Life happens–despite whatever plans we might have been making, to paraphrase John Lennon. When we find ourselves upended by a change in our circumstances, our relationships, the ripples caused by the need to adapt or accept what wasn’t our choice can reverberate to our very core understanding and identity of ourselves. We are not ready. We can’t handle it. We are shocked and upset and overwhelmed. Much, if not most, of our reactions are based on old emotional conditioning, associations to old wounds which occurred when we had far less capacity to fully understand or process what was happening to us. And indeed, in earlier years responsibility rarely lay in our hands, though it felt that way.
And so, being creatures of adaptation to our (real or perceived) environment, we become habituated or adjusted to whatever limited response or meaning we created in the past. This can be partly understood by understanding the nature of the ‘default’ or ‘narrative’ network of our brain/consciousness. What Freud indelibly defined as Ego, the narrative network is the ‘story’ of who we are. It is the construct of ourselves that guides us through the world, contains our sense of self in relation to others; it monitors and scans the world for ways in which we need to respond or avoid situations. The alternate operating mode is the ‘direct’ network, which as it suggests, relates us to the world through the direct stimulation of the senses. It is our tactile and perceptual sense of being in the moment. We are now starting to better understand the continuum of anxiety and various mental ill-health disorders as they relate to the imbalance of these two interactive networks or modes of consciousness. As might be surmised, over-operating in the default network, to the extreme, would be associated with being completely immersed in our narrative story and any associated overreactions and thought-distortions: paranoia, schizophrenia, delusional thinking, etc. We cannot distinguish what is mind, and what is reality.
To some extent this is the fundamental predicament of the human experience. Being entirely subjective, we are constantly having to gauge our reactions and feelings against prevailing consensual reality. So when that consensual reality shifts, as in a relationship, job, our sense of security in our life or health, it can throw us into great disarray. But truly, for many of us, we are operating within a highly filtered and distorted world of illusion. This is referred to in Buddhism as Mara. More specifically, Mara is portrayed as a demon who tempts us from spiritual commitment towards our more base impulses. Fundamentally, the demon is our own inherent attachment to the notion of a fixed ‘self.’ From that perspective, this self needs to be placated, defended, to be ‘right, ’ to be protected at all costs. It keeps us stuck in the illusion of separateness and duality between self and other, between ‘us’ and ‘the world.’

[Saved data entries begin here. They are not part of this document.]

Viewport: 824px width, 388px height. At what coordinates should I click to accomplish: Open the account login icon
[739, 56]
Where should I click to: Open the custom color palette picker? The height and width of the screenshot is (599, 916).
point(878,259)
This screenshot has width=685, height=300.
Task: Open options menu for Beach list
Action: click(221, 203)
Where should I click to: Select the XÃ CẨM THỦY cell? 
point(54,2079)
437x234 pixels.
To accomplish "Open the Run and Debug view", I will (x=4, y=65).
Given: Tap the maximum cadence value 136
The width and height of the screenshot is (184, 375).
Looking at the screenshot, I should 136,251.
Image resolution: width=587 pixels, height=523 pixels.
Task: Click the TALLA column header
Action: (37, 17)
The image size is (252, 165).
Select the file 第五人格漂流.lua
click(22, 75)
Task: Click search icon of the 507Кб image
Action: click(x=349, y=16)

When we encounter unexpected change, or change which manifested despite our persistent denial, it is this self that resists, reacts and becomes aggrieved. We become sharply aware that our entire identity has become shaped around this sense of entitlement and dishonour. But when we step back we realize that nature itself is full of impermanence, that we are part of a natural life cycle, then indeed it is our own fear and resistance that creates struggle.
One of the greatest figures in Tibetan Buddhism was the yogi and saint, Milarepa. Born to nobility, his relatives stole his inheritance as a young man, after which Milarepa is said to have exacted his murderous revenge viciously and cruelly upon a wedding party of relatives, thus setting off on a course of violent rampages. Such the story of his transformation goes that Milarepa, while walking along a road, encountered the great translator Marpa, credited with bringing the precious teachings of Buddhism from India to Tibet. Upon seeing Marpa, serenely having a drink in a field, Milarepa remarked: “Don’t you know who I am? I am Milarepa– murderer, scoundrel, thief and menace throughout this region! Why do you not tremble at my sight?”

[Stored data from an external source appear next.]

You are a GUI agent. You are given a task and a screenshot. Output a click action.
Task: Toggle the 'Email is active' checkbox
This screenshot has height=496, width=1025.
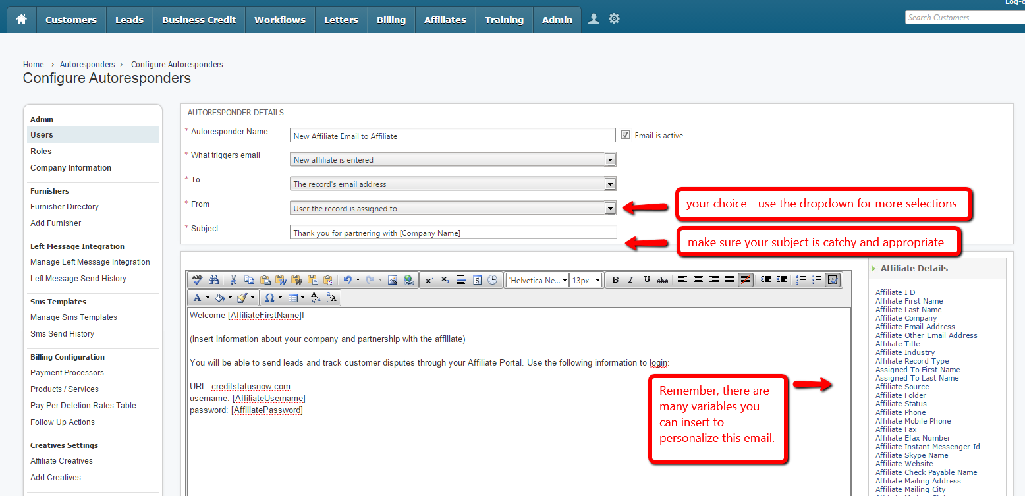point(626,135)
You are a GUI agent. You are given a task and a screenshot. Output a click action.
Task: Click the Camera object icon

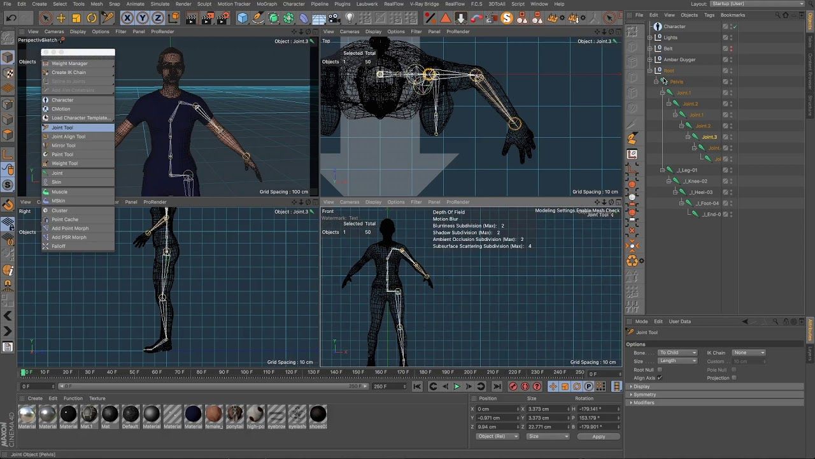pyautogui.click(x=334, y=18)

Marpa replied: “Yes, I know who you are. And precisely because of your reputation I also know that you have equal potential in your self and your deeds for compassion and kindness, should you choose to humble yourself and alter your ways.” And thus, Milarepa began a gruelling and life-altering course of change under the tutelage of this great teacher, eventually emerging as a revered figure himself for the ages.

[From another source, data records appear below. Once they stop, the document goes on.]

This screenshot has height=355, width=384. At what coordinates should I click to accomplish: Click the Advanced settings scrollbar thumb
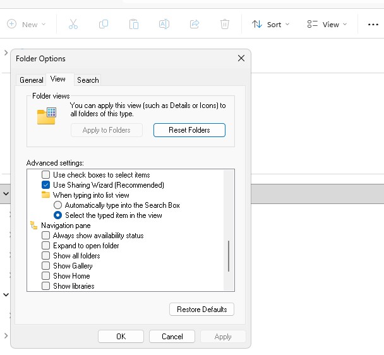pyautogui.click(x=229, y=256)
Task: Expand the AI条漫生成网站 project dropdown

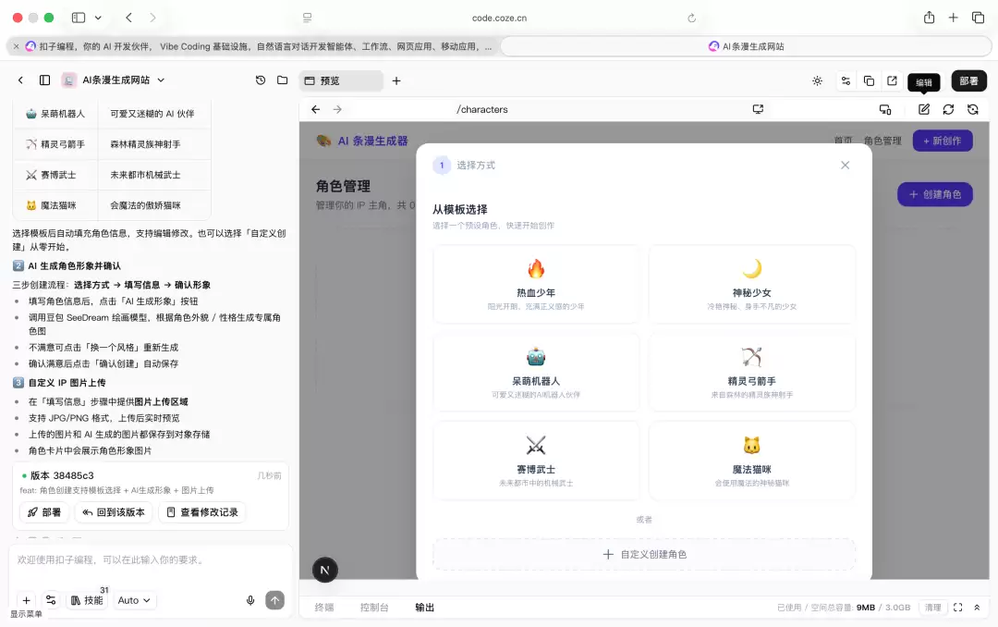Action: click(x=161, y=80)
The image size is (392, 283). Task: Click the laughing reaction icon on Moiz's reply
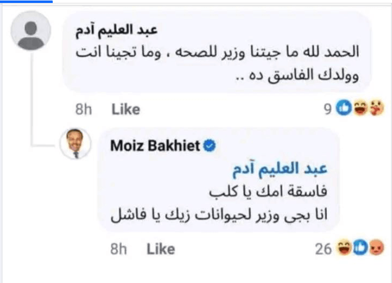344,248
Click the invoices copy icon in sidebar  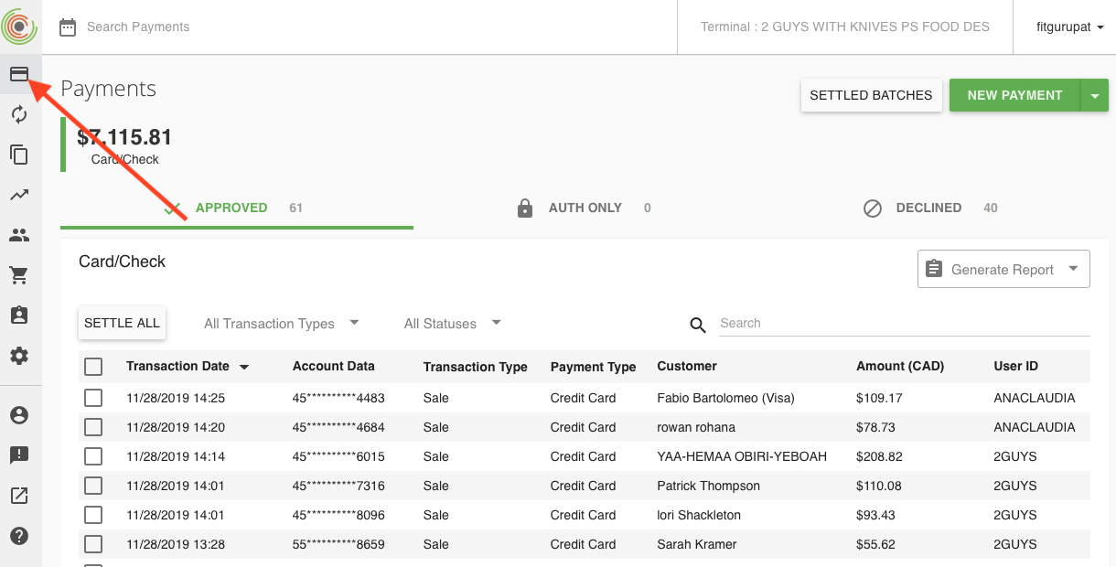pyautogui.click(x=19, y=155)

What Milarepa’s story teaches us is is that despite our actions, we all have the capacity for change. It is not what he have done, it is whom we choose to become. This is the gift of shame. When are able to engage vulnerability and encounter our own suffering, perhaps through our shame that we are struggling with changes, should have seen them coming, feel powerless, etc—or, in our regrettable actions against others, (and ultimately ourselves)—then we have begun the transition towards enlightenment. We can not undo what we have done, however we can also not un-know what we know, and this gives us tremendous potential to draw insight and compassion through our own vulnerability to transform our world. We are all familiar with the cliche ‘everything happens for a reason.’ Perhaps what is more apt is to remind ourselves is that: ‘In everything, through reason, we can find wisdom, meaning and letting go.’